> [WORK TO COMPLETE]: Pictures in the listing should not be copied. Reproduce, word for word, each line from the one holding "Viewport: 884px width, 554px height." through the final line.

> [RECORDS SUPPLIED]:
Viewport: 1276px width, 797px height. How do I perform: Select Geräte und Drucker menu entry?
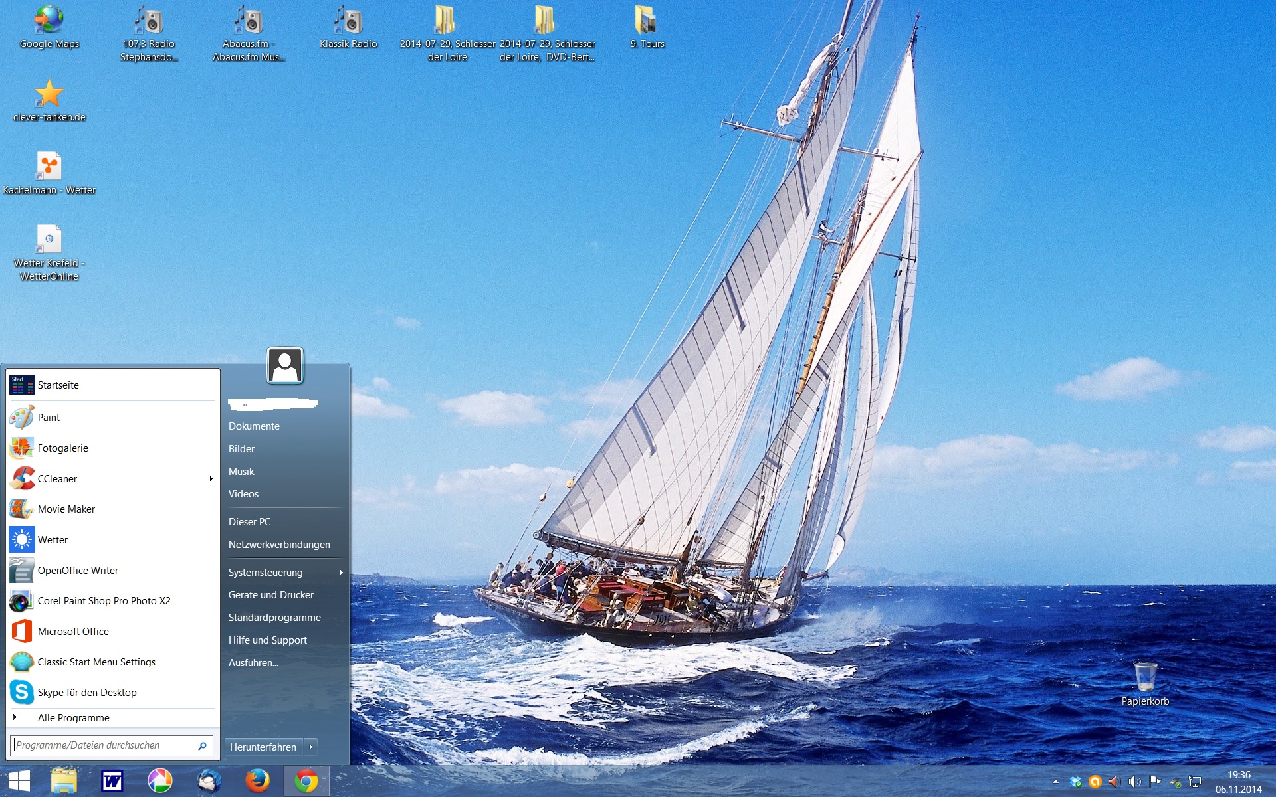pos(271,595)
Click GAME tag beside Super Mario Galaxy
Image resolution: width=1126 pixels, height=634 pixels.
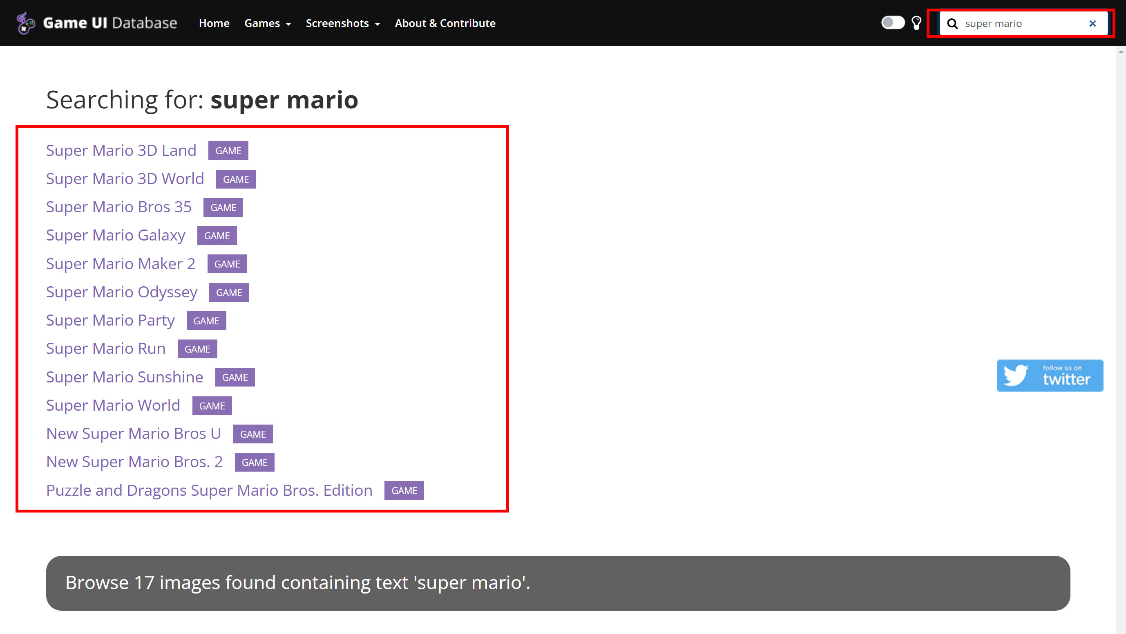click(217, 235)
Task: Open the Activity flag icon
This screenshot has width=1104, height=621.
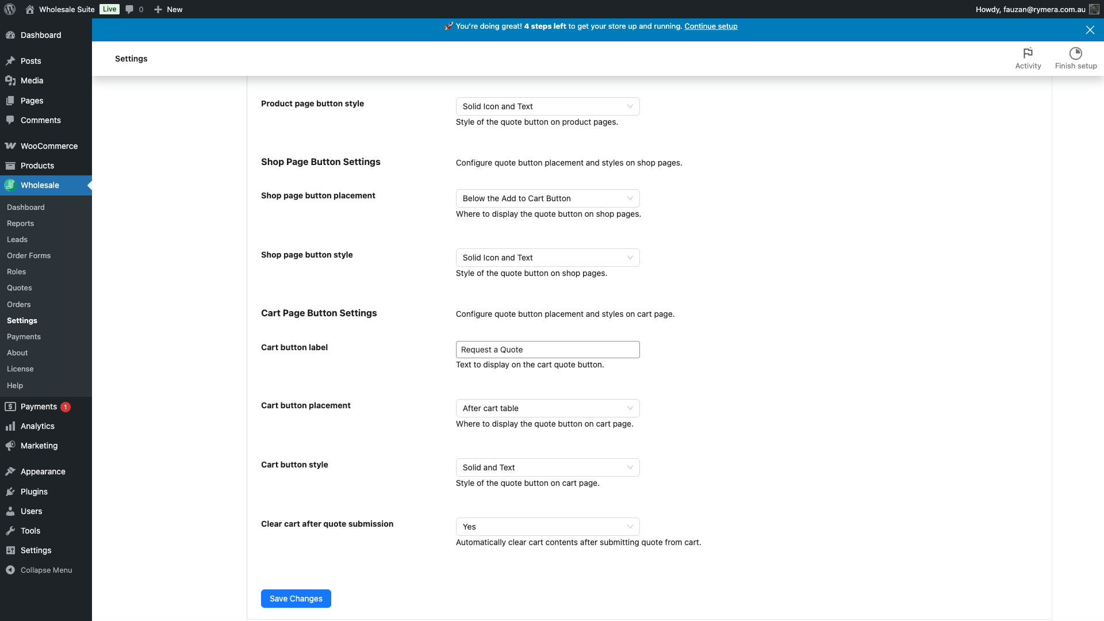Action: (1028, 53)
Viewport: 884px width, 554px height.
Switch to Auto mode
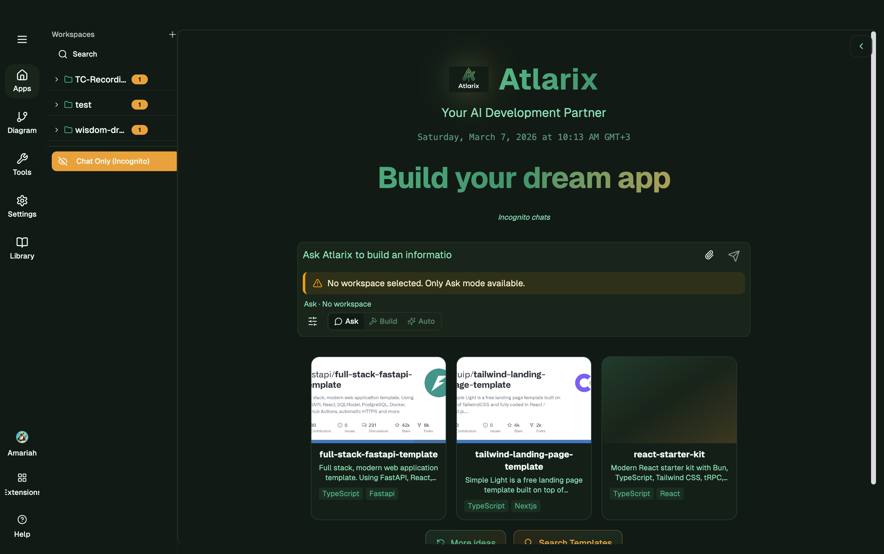click(421, 321)
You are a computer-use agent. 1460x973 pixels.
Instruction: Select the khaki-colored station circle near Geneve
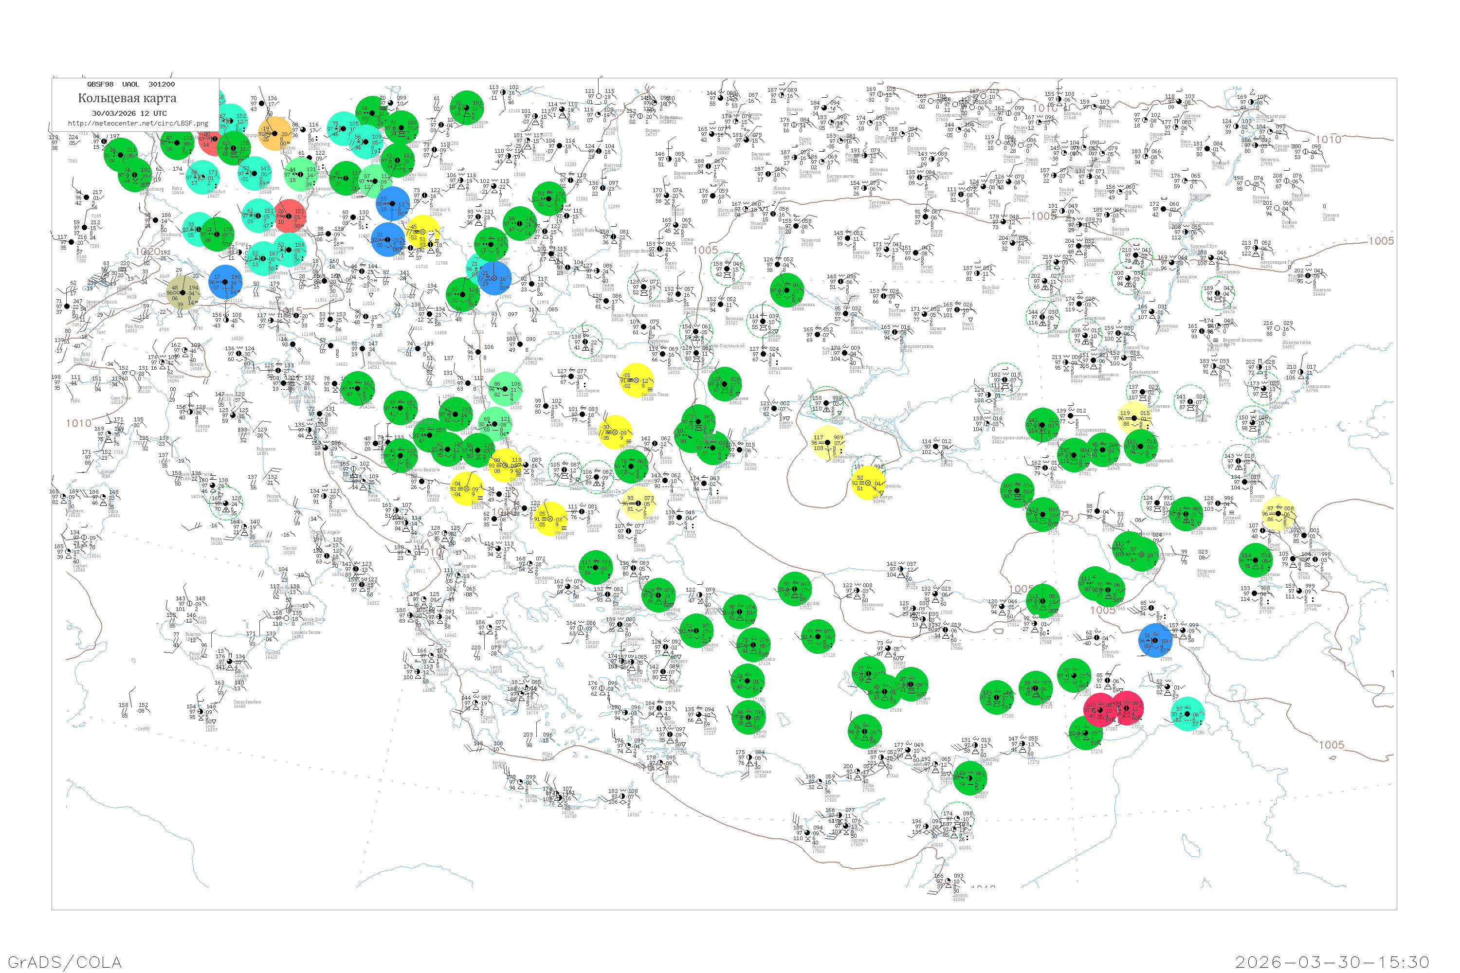click(183, 293)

> [YOUR SOLUTION]:
Viewport: 884px width, 554px height.
Switch to Auto mode
click(421, 321)
You are a computer-use agent. 1460x973 pixels.
Instruction: Select the khaki-colored station circle near Geneve
click(183, 293)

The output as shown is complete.